*Short problem:*
Continue the article on poems about visual art from the point where it stops.

Below are the first four cantos of a poem that extends by a further 29. Stevens’ rigorous and brilliant poem ponders the nature of reality and the quest of artists to profoundly alter it. “Things as they are / Are changed upon the blue guitar,” we are told in the first canto, and the refrain “things as they are” echoes like a recurring motif in a piece of music.  Stevens was hugely influenced by the work of Modernist artists who flattened and fragmented pictorial space. His blue guitarist is a “shearsman of sorts”.

 

4. The Man with the Blue Guitar, Wallace Stevens (1937)

 

I

The man bent over his guitar,
A shearsman of sorts. The day was green.

They said, “You have a blue guitar,
You do not play things as they are.”

The man replied, “Things as they are
Are changed upon the blue guitar.”

And they said then, “But play, you must,
A tune beyond us, yet ourselves,

A tune upon the blue guitar
Of things exactly as they are.”

II

I cannot bring a world quite round,
Although I patch it as I can.

I sing a hero’s head, large eye
And bearded bronze, but not a man,

Although I patch him as I can
And reach through him almost to man.

If to serenade almost to man
Is to miss, by that, things as they are,

Say that it is the serenade
Of a man that plays a blue guitar.

III

Ah, but to play man number one,
To drive the dagger in his heart,

To lay his brain upon the board
And pick the acrid colors out,

To nail his thought across the door,
Its wings spread wide to rain and snow,

To strike his living hi and ho,
To tick it, tock it, turn it true,

To bang if form a savage blue,
Jangling the metal of the strings…

IV

So that’s life, then: things as they are?
It picks its way on the blue guitar.

A million people on one string?
And all their manner in the thing

And all their manner, right and wrong,
And all their manner, weak and strong?

The feelings crazily, craftily call,
Like a buzzing of flies in the autumn air,

And that’s life, then: things as they are,
This bussing of the blue guitar.


Self-Portrait at the Age of 63, Rembrandt, 1669

Rembrandt, Self Portrait at the Age of 63, 1669, National Gallery, London

Many of Elizabeth Jennings’s poems are direct responses to paintings; you could take your pick from a prolific pool that takes us from Mantegna to Mondrian. Here she speaks of the searing and unflattering honesty of Rembrandt’s late self-portraits – “Your brush's care / Runs with self-knowledge” –  which, through the unflinching depiction of nature’s cruel changes, help divest us “of fear of death.”

*Supplied material:*

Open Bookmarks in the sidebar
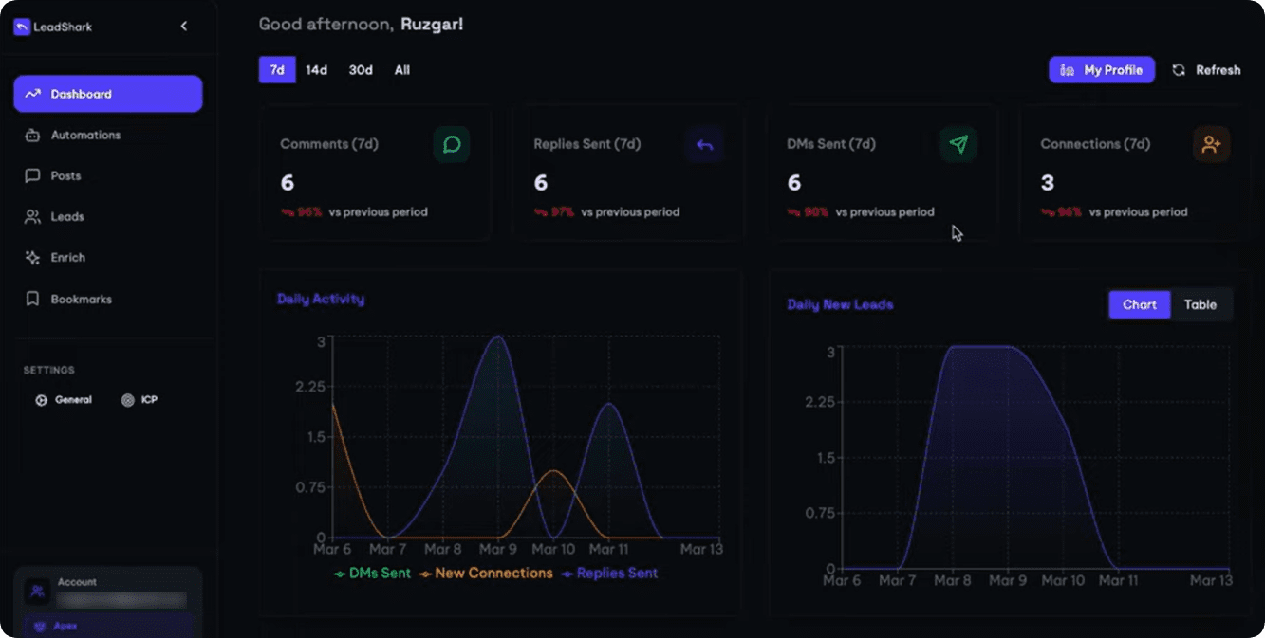Screen dimensions: 1265x638 [x=81, y=300]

*Response:*
5. Rembrandt's Late Self-Portraits, Elizabeth Jennings (1975)

You are confronted with yourself. Each year
The pouches fill, the skin is uglier.
You give it all unflinchingly. You stare
Into yourself, beyond. Your brush's care
Runs with self-knowledge. Here

Is a humility at one with craft.
There is no arrogance. Pride is apart
From this self-scrutiny. You make light drift
The way you want. Your face is bruised and hurt
But there is still love left.

Love of the art and others. To the last
Experiment went on. You stared beyond
Your age, the times. You also plucked the past
And tempered it. Self-portraits understand,
And old age can divest,

With truthful changes, us of fear of death.
Look, a new anguish. There, the bloated nose,
The sadness and the joy. To paint's to breathe,
And all the darknesses are dared. You chose
What each must reckon with.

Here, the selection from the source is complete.